- Theatrical release poster
- Directed by: Darrell Dennis
- Screenplay by: Darrell Dennis Katya Gardner
- Produced by: Harold C. Joe Leslie D. Bland
- Starring: Joshua Odjick Tatyana Rose Baptiste Graham Greene
- Cinematography: Daniel Carruthers
- Edited by: Gavin Andrews
- Music by: Wayne Lavallee
- Production company: Orca Cove Media
- Release date: February 14, 2025 (VFF);
- Running time: 92 minutes
- Country: Canada
- Language: English

= Sweet Summer Pow Wow =

Sweet Summer Pow Wow is a 2025 Canadian romantic drama film, directed by Darrell Dennis. The film stars Joshua Odjick and Tatyana Rose Baptiste as Riley and Jinny, a pair of Indigenous Canadian young adults who meet and fall in love on the summer pow wow circuit, and try to build a relationship amid the challenges in their lives that threaten to keep them apart.

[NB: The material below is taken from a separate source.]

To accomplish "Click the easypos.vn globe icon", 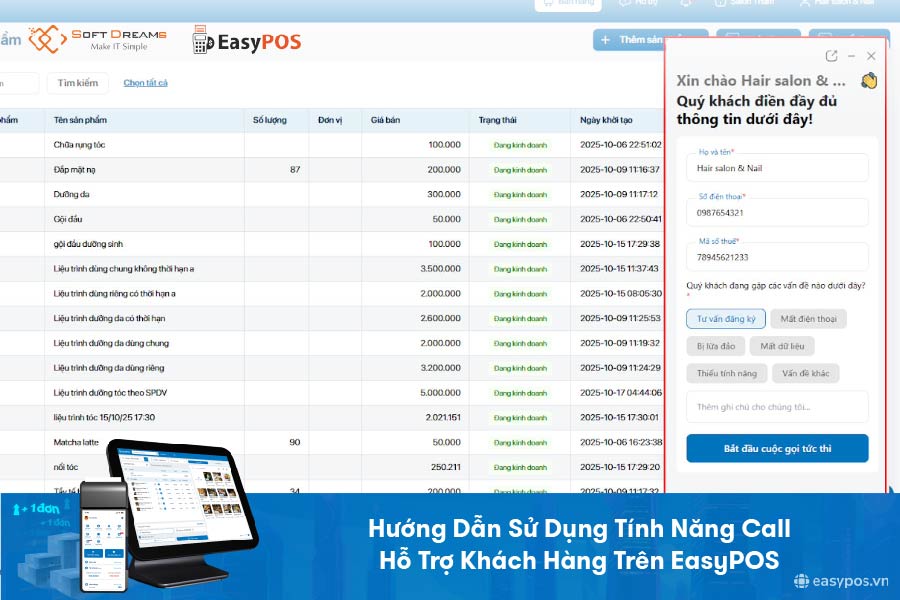I will click(803, 578).
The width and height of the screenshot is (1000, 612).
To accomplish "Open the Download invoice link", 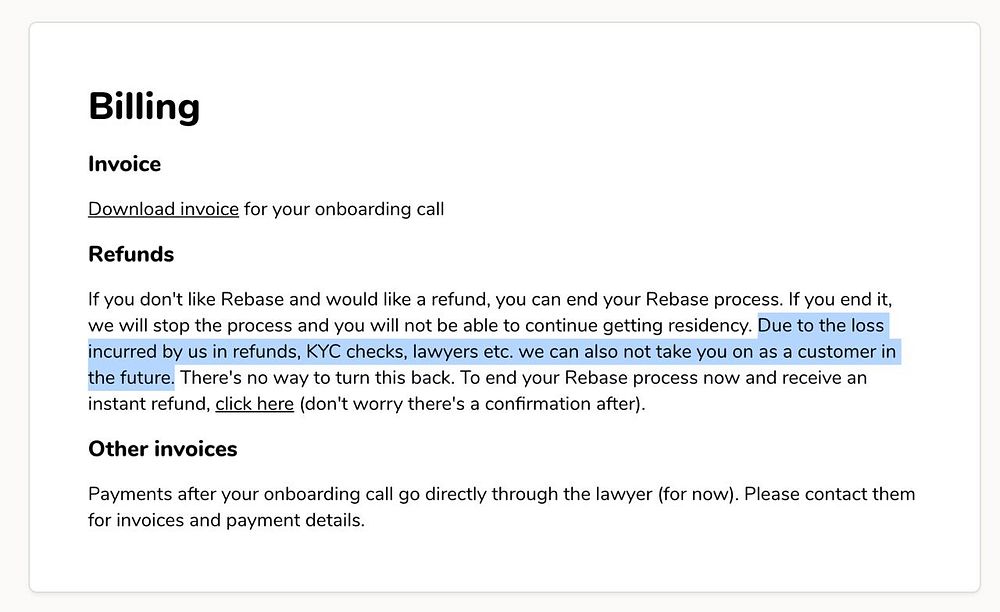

The cast also includes Graham Greene (in one of his final film appearances during his lifetime), Tanis Parenteau, Lisa C. Ravensbergen, Joel Montgrand, Taylor Kinequon, Trevor Carroll, Nick Dangeli and Tyler Peters in supporting roles.

The film was shot in summer 2023, principally around Duncan, British Columbia.

The film premiered at the 2025 Victoria Film Festival, where it was the winner of the Audience Favourite Feature award.